Start of Extract to read

Re: [HACKERS] Removing useless DISTINCT clauses - Mailing list pgsql-hackers

From Tom Lane
Subject Re: [HACKERS] Removing useless DISTINCT clauses
Date
Msg-id 9554.1515529605@sss.pgh.pa.us
Whole thread Raw
In response to Re: [HACKERS] Removing useless DISTINCT clauses  (David Rowley <david.rowley@2ndquadrant.com>)
Responses Re: [HACKERS] Removing useless DISTINCT clauses
Re: [HACKERS] Removing useless DISTINCT clauses
List pgsql-hackers
David Rowley <david.rowley@2ndquadrant.com> writes:
> [ remove_useless_distinct_clauses_v2.patch ]

This is a cute idea, but I'm troubled by a couple of points:

1. Once you don't have all the tlist items shown in DISTINCT, it really is
more like DISTINCT ON, seems like.  I am not sure it's a good idea to set
hasDistinctOn, because that engages some planner behaviors we probably
don't want, but I'm also not sure we can get away with just ignoring the
difference.  As an example, in allpaths.c there are assorted assumptions
that having a distinctClause but !hasDistinctOn means all output columns
of a subquery are listed in the distinctClause.

End of Extract to read

* **Instruction 1**
In the mailing list reply above, which source file contains the assumptions about distinctClause and hasDistinctOn?
* **Instruction 2**
Can you translate this sentence from the mailing list reply above into Spanish: "As an example, in allpaths.c there are assorted assumptions that having a distinctClause but !hasDistinctOn means all output columns of a subquery are listed in the distinctClause."

Start of Recorded information

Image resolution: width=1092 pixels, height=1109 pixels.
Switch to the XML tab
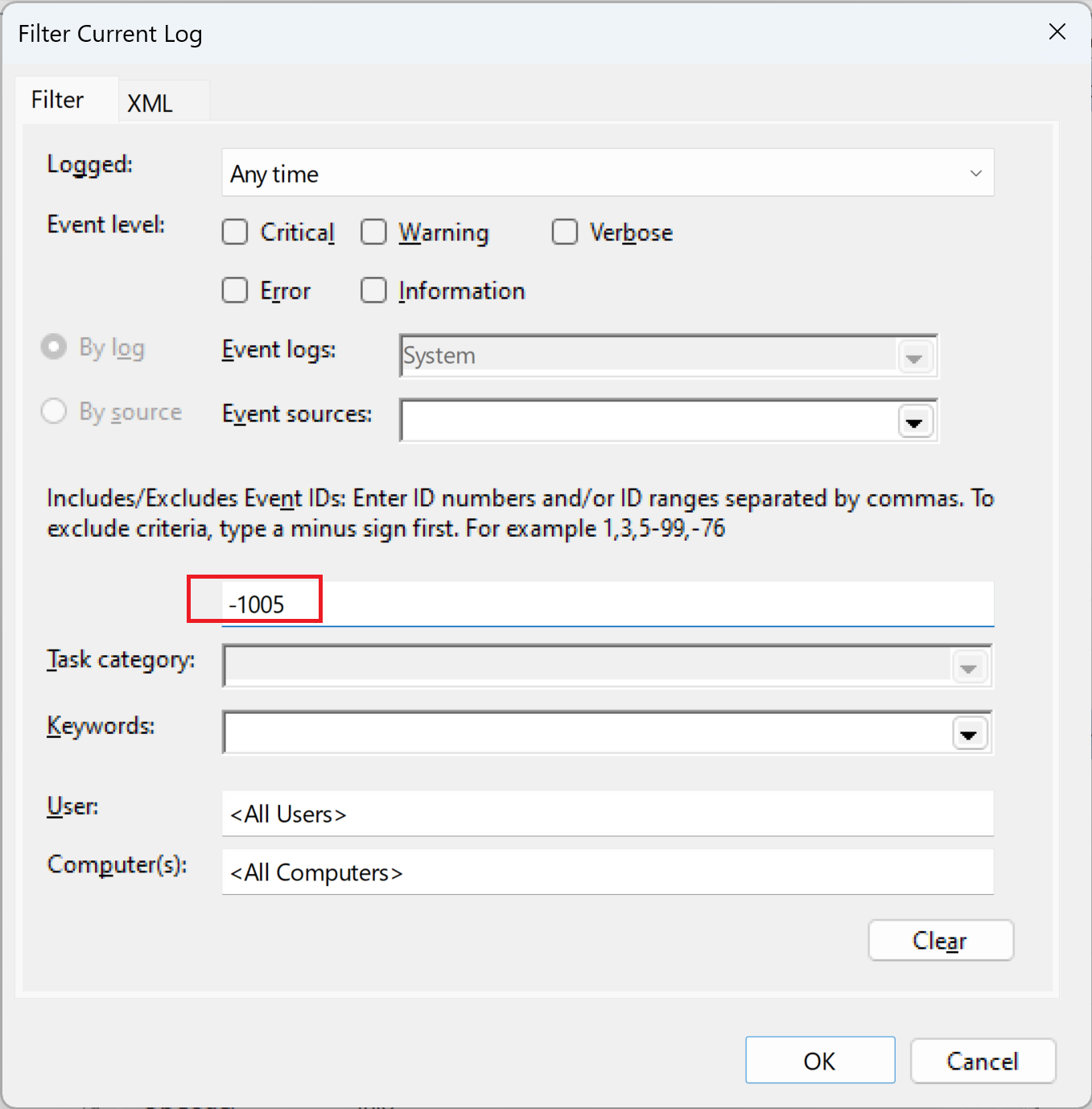click(150, 101)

End of Recorded information

* **Task output 1**
allpaths.c

* **Task output 2**
Por ejemplo, en allpaths.c hay diversas suposiciones de que tener un distinctClause pero !hasDistinctOn significa que todas las columnas de salida de una subconsulta están listadas en el distinctClause.